Il morbillo non è una malattia del passato. E non riguarda più solo i bambini. In Italia, secondo un nuovo studio coordinato dall’Istituto Superiore di Sanità (ISS) e dalla Fondazione Bruno Kessler (FBK) e pubblicato su The Lancet Infectious Diseases, quasi un italiano su dieci — il 9,2% della popolazione — non ha alcuna protezione contro il virus. È un dato che preoccupa gli epidemiologi, soprattutto perché a sostenere oggi la circolazione non sono le fasce infantili, ma i giovani adulti tra i 20 e i 40 anni.

Lo studio, basato sia sull’analisi di quasi 15.000 casi notificati tra il 2013 e il 2022 sia sulla ricostruzione delle catene di trasmissione, fotografa un cambiamento netto: il morbillo viaggia soprattutto attraverso gli adulti non vaccinati, che spesso diventano veicolo involontario verso i più piccoli. In un’Europa dove i casi stanno esplodendo — oltre 30.000 nel 2023, più di 35.000 nel 2024 — questa vulnerabilità italiana diventa un campanello d’allarme. E un invito a ripensare le strategie vaccinali.
Il morbillo corre tra i giovani adulti: la mappa del rischio
Per anni si è pensato che la scuola fosse il principale fulcro della trasmissione del morbillo. Lo studio ISS-FBK mostra un quadro diverso. Tra le catene di contagio analizzate, quasi un terzo (33%) coinvolge giovani adulti, che rappresentano sia una porzione significativa dei casi totali sia un vettore diretto verso i bambini sotto i 5 anni.

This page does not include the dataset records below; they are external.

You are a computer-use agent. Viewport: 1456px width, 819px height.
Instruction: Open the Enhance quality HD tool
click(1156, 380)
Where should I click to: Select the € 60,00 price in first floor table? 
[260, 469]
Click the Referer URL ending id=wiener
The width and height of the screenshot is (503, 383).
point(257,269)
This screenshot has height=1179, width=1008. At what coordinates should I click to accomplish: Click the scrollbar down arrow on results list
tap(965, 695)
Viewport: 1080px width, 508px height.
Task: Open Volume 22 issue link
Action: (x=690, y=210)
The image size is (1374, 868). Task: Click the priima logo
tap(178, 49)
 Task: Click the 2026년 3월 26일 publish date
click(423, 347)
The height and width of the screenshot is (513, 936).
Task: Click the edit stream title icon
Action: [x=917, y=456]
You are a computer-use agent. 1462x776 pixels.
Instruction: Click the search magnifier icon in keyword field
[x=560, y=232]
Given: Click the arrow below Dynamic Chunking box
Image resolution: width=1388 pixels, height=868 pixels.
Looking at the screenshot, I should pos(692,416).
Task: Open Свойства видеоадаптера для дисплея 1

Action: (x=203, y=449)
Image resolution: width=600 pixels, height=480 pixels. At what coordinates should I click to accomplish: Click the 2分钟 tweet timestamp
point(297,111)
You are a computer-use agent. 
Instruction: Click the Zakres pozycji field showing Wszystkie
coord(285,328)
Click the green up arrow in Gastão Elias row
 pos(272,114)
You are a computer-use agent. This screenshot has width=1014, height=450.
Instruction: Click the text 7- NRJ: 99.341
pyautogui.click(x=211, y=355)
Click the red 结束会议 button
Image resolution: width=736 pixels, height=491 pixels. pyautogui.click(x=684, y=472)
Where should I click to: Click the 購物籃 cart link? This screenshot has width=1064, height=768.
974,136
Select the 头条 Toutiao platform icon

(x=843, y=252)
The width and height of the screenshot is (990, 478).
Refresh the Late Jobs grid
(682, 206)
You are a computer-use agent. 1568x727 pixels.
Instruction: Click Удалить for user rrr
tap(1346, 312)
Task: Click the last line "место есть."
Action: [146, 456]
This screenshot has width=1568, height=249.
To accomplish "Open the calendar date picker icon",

Il dato più rivelatore riguarda il contesto in cui avvengono i contagi: oltre il 35% delle trasmissioni secondarie avviene in famiglia, non nelle aule. Significa che il virus entra nelle case portato da adulti non immunizzati — spesso perché non hanno completato il ciclo vaccinale o non ricordano di aver ricevuto le due dosi necessarie.
Il problema è aggravato da un altro fattore chiave: quasi nove infezioni su dieci riguardano persone non vaccinate. Anche quando il loro status vaccinale è noto, emerge un quadro costante: chi non si è immunizzato rappresenta la grande maggioranza dei casi e dei focolai.
Per questo motivo gli esperti spiegano che le campagne concentrate solo sui bambini, pur fondamentali, non bastano più. Il morbillo sfrutta la “falla” generazionale degli adulti non vaccinati, cresciuti in un periodo di coperture non sempre omogenee e spesso incomplete.
Lo studio raccomanda misure chiare: campagne di recupero vaccinale per i 20-40enni, informazione mirata e controlli attivi sulle coperture regionali. Perché due dosi del vaccino MPR conferiscono una protezione del 97%, ma serve raggiungere una copertura ≥95% a livello locale per fermare focolai e trasmissioni continue.
Perché si rischiano nuove epidemie: l’Italia dentro un’ondata europea
Il problema italiano non vive in un vuoto. Fa parte di una tendenza continentale che sta preoccupando l’OMS e l’ECDC. Dopo il crollo fisiologico dei casi durante la pandemia — dovuto agli spostamenti limitati e alle chiusure — il morbillo è tornato con forza in tutta Europa: +30 volte i casi nel 2023 rispetto al 2022 e oltre 35.000 infezioni nel 2024, il numero più alto dal 1997.
Con un virus estremamente contagioso (capace di infettare fino al 90% dei non immuni esposti), basta un piccolo serbatoio di persone non protette per riaccendere i focolai. E quel serbatoio, in Italia, oggi ha una dimensione chiara: circa 9,2% della popolazione, con punte maggiori in alcune regioni.
Che cosa significa concretamente? Che il rischio di nuove epidemie è reale, soprattutto in contesti familiari o comunitari. Che i bambini troppo piccoli per essere vaccinati dipendono dalla protezione degli adulti attorno a loro. Che l’Italia, per posizione e mobilità, non è isolata dalla crescita dei casi europei.
Il morbillo non è solo un’eruzione cutanea: può causare polmoniti, encefaliti, ospedalizzazioni. E proprio per questo gli esperti ribadiscono l’unica strategia efficace: vaccinare chi non è protetto. Non solo i bambini, ma gli adulti nati negli anni in cui la copertura oscillava, o chi non ricorda di aver ricevuto le due dosi.
Il ritorno del morbillo non è un fenomeno misterioso: è il risultato diretto dei buchi vaccinali. Colmarli, oggi, significa proteggere non solo sé stessi, ma anche i più fragili. E impedire che un virus che potremmo controllare torni a circolare come trent’anni fa.